:: Data provided ::
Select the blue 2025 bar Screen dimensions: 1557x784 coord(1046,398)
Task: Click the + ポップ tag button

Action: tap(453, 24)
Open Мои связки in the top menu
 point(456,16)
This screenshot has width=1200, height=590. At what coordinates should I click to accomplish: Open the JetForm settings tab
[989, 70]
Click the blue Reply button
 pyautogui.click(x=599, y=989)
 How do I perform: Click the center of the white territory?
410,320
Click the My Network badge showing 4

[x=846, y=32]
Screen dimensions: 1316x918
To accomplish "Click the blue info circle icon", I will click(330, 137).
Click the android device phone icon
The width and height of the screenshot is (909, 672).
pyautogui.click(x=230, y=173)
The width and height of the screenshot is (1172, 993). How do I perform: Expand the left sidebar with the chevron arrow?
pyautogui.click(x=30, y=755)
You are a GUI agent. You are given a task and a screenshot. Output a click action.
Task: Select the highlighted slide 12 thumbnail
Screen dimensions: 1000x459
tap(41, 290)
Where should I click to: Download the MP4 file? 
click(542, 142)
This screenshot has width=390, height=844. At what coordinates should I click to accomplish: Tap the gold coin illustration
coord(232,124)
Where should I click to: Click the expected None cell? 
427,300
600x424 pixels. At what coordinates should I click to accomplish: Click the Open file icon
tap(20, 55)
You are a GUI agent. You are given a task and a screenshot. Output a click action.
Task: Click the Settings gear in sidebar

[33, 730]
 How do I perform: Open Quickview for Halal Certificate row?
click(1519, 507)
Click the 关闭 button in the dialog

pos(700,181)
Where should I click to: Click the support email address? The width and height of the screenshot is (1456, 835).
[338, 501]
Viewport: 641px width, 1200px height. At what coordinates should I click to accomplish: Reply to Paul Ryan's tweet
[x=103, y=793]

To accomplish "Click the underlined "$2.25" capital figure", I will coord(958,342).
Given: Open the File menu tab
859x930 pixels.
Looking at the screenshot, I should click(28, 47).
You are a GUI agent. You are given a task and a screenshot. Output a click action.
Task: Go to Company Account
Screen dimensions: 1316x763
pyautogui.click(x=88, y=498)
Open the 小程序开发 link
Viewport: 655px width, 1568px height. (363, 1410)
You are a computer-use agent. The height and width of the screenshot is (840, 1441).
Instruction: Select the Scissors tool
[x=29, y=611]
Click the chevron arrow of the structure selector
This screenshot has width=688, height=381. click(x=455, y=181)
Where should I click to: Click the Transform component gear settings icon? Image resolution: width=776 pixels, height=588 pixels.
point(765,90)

:: Goal ::
Reproduce all of the lines above verbatim, from first to last.

:: Task output ::
Select the blue 2025 bar Screen dimensions: 1557x784 coord(1046,398)
Task: Click the + ポップ tag button

Action: tap(453, 24)
Open Мои связки in the top menu
 point(456,16)
This screenshot has width=1200, height=590. At what coordinates should I click to accomplish: Open the JetForm settings tab
[989, 70]
Click the blue Reply button
 pyautogui.click(x=599, y=989)
 How do I perform: Click the center of the white territory?
410,320
Click the My Network badge showing 4

[x=846, y=32]
Screen dimensions: 1316x918
To accomplish "Click the blue info circle icon", I will click(330, 137).
Click the android device phone icon
The width and height of the screenshot is (909, 672).
pyautogui.click(x=230, y=173)
The width and height of the screenshot is (1172, 993). How do I perform: Expand the left sidebar with the chevron arrow?
pyautogui.click(x=30, y=755)
You are a GUI agent. You are given a task and a screenshot. Output a click action.
Task: Select the highlighted slide 12 thumbnail
Screen dimensions: 1000x459
tap(41, 290)
Where should I click to: Download the MP4 file? 
click(542, 142)
This screenshot has width=390, height=844. At what coordinates should I click to accomplish: Tap the gold coin illustration
coord(232,124)
Where should I click to: Click the expected None cell? 
427,300
600x424 pixels. At what coordinates should I click to accomplish: Click the Open file icon
tap(20, 55)
You are a GUI agent. You are given a task and a screenshot. Output a click action.
Task: Click the Settings gear in sidebar

[33, 730]
 How do I perform: Open Quickview for Halal Certificate row?
click(1519, 507)
Click the 关闭 button in the dialog

pos(700,181)
Where should I click to: Click the support email address? The width and height of the screenshot is (1456, 835).
[338, 501]
Viewport: 641px width, 1200px height. At what coordinates should I click to accomplish: Reply to Paul Ryan's tweet
[x=103, y=793]

To accomplish "Click the underlined "$2.25" capital figure", I will coord(958,342).
Given: Open the File menu tab
859x930 pixels.
Looking at the screenshot, I should click(28, 47).
You are a GUI agent. You are given a task and a screenshot. Output a click action.
Task: Go to Company Account
Screen dimensions: 1316x763
pyautogui.click(x=88, y=498)
Open the 小程序开发 link
Viewport: 655px width, 1568px height. (363, 1410)
You are a computer-use agent. The height and width of the screenshot is (840, 1441).
Instruction: Select the Scissors tool
[x=29, y=611]
Click the chevron arrow of the structure selector
This screenshot has width=688, height=381. click(x=455, y=181)
Where should I click to: Click the Transform component gear settings icon? Image resolution: width=776 pixels, height=588 pixels.
point(765,90)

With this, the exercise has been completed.